Schweizer Krankenkassen behandeln Kuren ganz unterschiedlich

Grundsätzlich gilt für einen Kuraufenthalt, dass dieser medizinisch notwendig sein muss, damit die Krankenkasse die Kosten übernimmt. Das heisst, dass sie von einem Arzt verordnet werden muss. Dabei kann es sich zum Beispiel um die weitere Rehabiliation nach einem Spitalaufenthalt handeln oder um die Linderung chronischer Beschwerden wie Rheuma und Arthritis im Rahmen einer Bäderkur. Doch selbst dann übernehmen die Krankenkassen nicht alle Kosten. Zusätzlich zu den Kosten für die eigentlichen Kurbehandlungen zahlt die Grundversicherung lediglich zehn Franken täglich und dies an maximal 21 Tagen pro Kalenderjahr. Alle anderen Kosten, zum Beispiel für Mahlzeiten und Getränke, muss der Versicherte selbst decken. Eine Zusatzversicherung kann hier Abhilfe schaffen, doch dabei sollte genau geprüft werden, ob die Beitragskosten für die Versicherung nicht unter Umständen höher sind als die Kosten, die beim Kuraufenthalt entstehen. Hilfe bei der Auswahl der richtigen Versicherung und der Zusatzversicherungen bietet ein aktueller Krankenversicherungsvergleich 2018 online, bei dem die diversen Tarife der Schweizer Kassen aufgeschlüsselt werden.

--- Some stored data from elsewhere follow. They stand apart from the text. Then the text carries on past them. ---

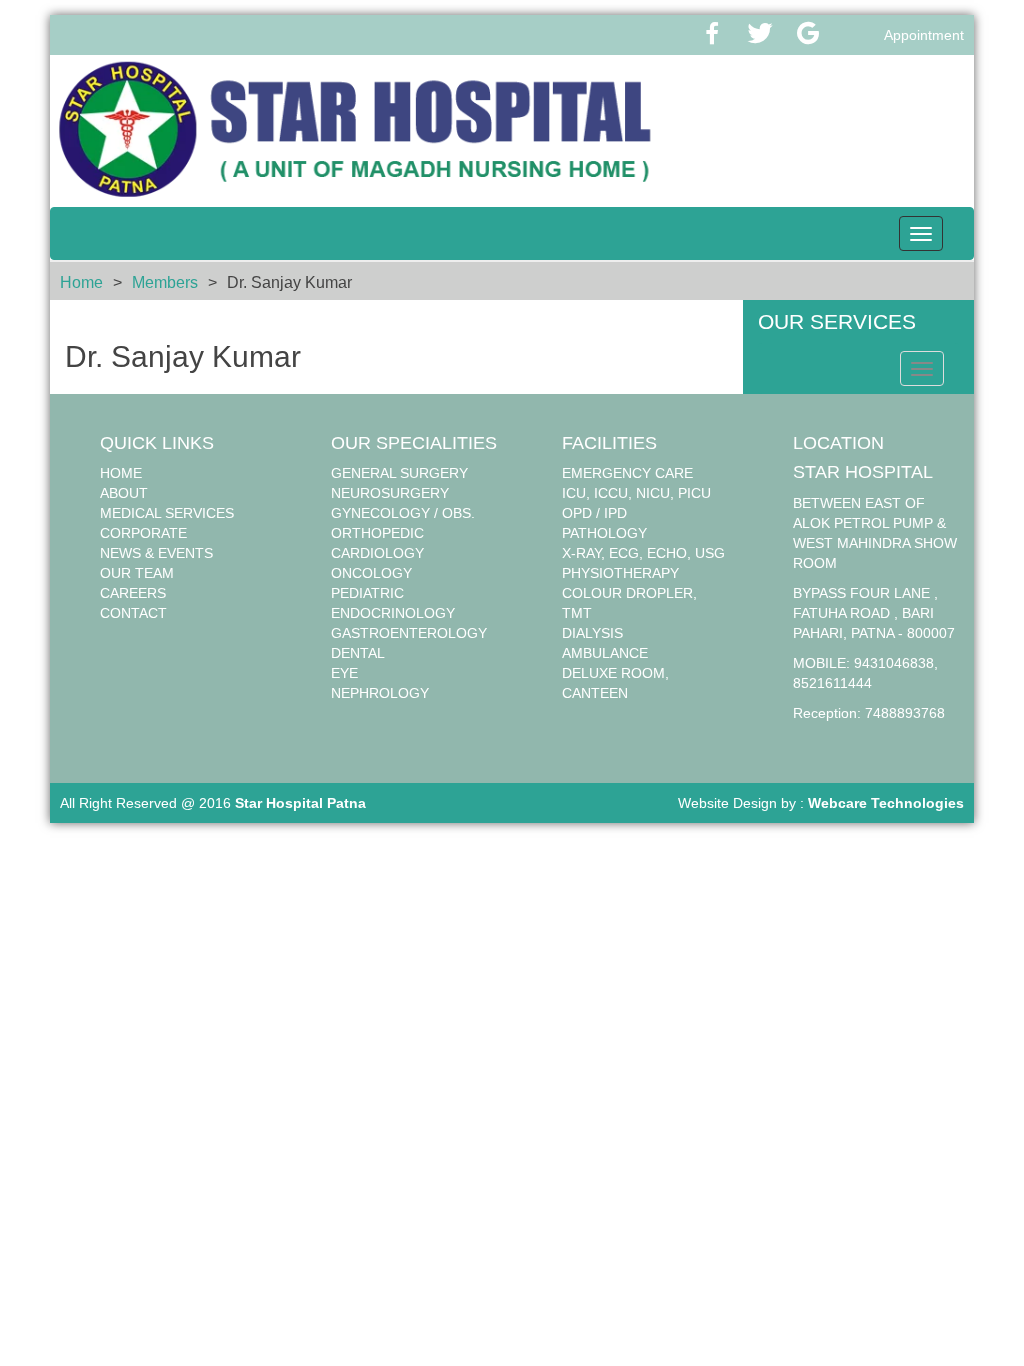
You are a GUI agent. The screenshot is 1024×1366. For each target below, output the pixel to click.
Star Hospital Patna (300, 803)
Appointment (924, 35)
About (124, 493)
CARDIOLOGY (377, 553)
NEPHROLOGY (380, 693)
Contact (133, 613)
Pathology (604, 533)
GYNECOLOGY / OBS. (403, 513)
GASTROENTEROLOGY (409, 633)
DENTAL (358, 653)
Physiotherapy (620, 573)
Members (165, 282)
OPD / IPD (594, 513)
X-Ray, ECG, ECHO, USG (643, 553)
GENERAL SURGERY (399, 473)
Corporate (143, 533)
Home (81, 282)
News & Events (156, 553)
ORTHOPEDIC (377, 533)
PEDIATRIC (367, 593)
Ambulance (605, 653)
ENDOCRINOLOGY (393, 613)
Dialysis (592, 633)
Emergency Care (627, 473)
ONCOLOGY (371, 573)
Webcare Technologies (886, 803)
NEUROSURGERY (390, 493)
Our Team (137, 573)
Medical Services (167, 513)
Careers (133, 593)
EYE (344, 673)
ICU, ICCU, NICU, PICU (636, 493)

Günstigere Kuraufenthalte im Ausland nutzen

Schweizer in grenznahen Regionen profitieren von einer Sonderregelung der Schweizer Krankenkassen: Sie finanzieren in diesem Fall auch Kurbehandlungen im weit günstigeren benachbarten Ausland. Dies macht sich direkt im Portemonnaie bemerkbar, denn für den Patienten fallen geringere Kosten für die Unterkunft und Verpflegung in deutschen oder österreichischen Kurorten an. Allerdings gilt auch hier: Vorher unbedingt mit der Krankenkasse Rücksprache halten und klären, ob der eigene Wohnort noch als grenznah gilt. Und natürlich gelten auch hier Einschränkungen: So zahlen die Kassen längst nicht jeden Aufenthalt im Ausland. Wer die schönsten historischen Kurorte Europas besuchen möchte, kann nicht mit einem vollfinanzierten Aufenthalt rechnen. Hier ist es sinnvoller, von Anfang an eine Reise auf eigene Kosten zu planen.

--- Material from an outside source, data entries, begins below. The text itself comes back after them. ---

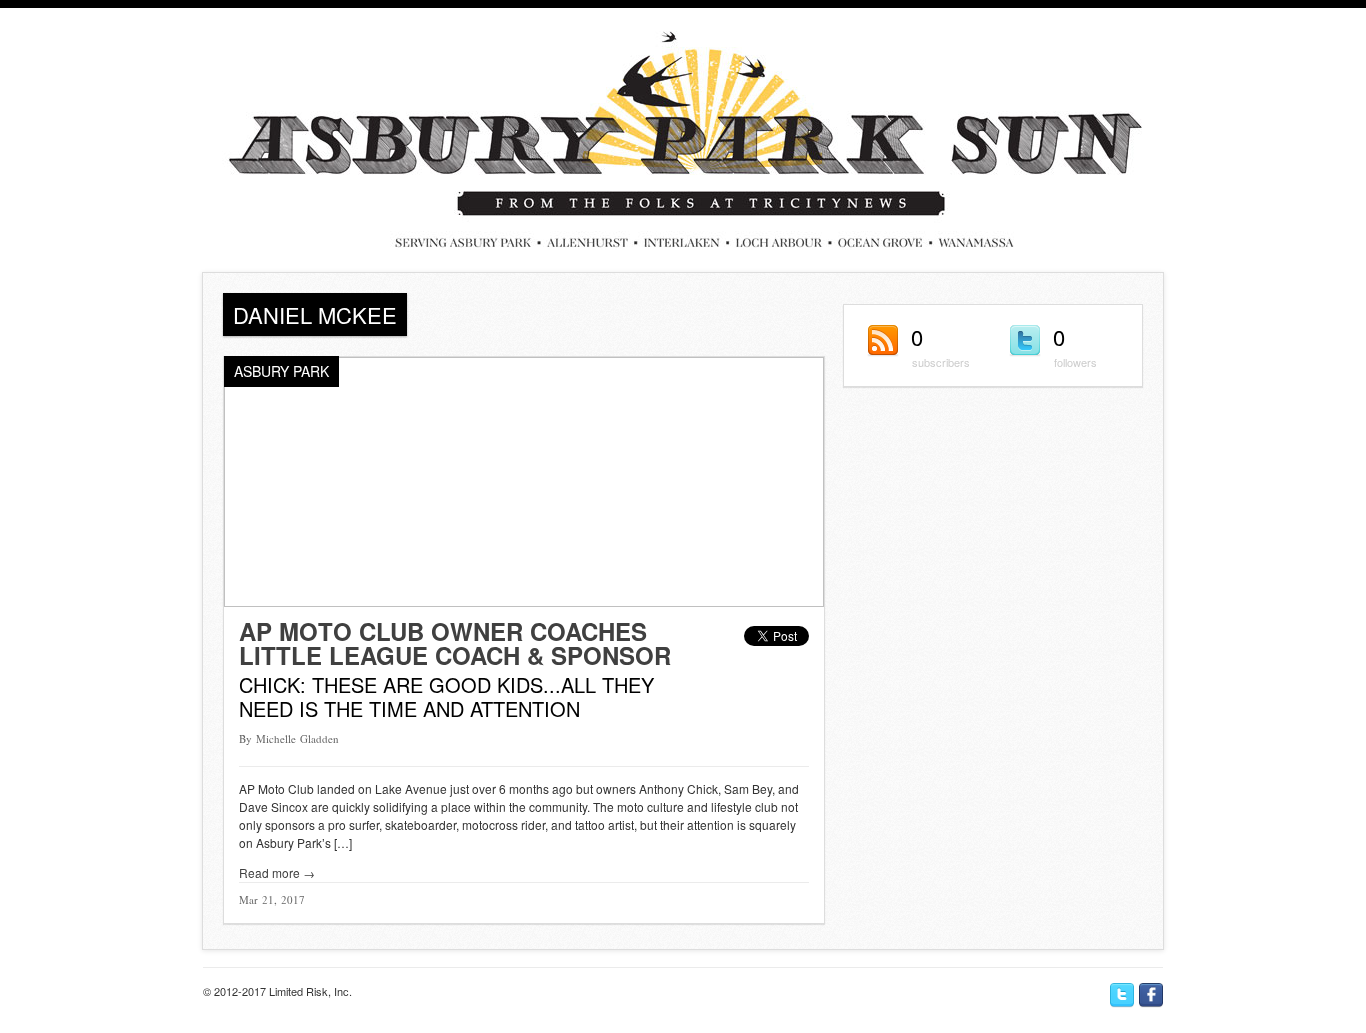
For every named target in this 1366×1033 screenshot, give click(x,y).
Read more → (277, 872)
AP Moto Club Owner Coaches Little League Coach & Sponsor (455, 643)
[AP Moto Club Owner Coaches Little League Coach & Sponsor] (524, 601)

Keine Kostenübernahme gibt es übrigens für sogenannte präventive Kuraufenthalte. Wer beispielsweise unter berufsbedingten Rückenschmerzen leidet, kann nicht ohne weiteres ein teures Kurhotel buchen und die Rechnung für die Behandlungen später an die Krankenversicherung weiterleiten. Der erste Gang muss zum Arzt führen, der dann möglicherweise eine Kur empfiehlt – aber genauso gut auch ambulante Krankengymnastik im Heimatort verordnen könnte oder andere Maßnahmen zur Linderung der Beschwerden.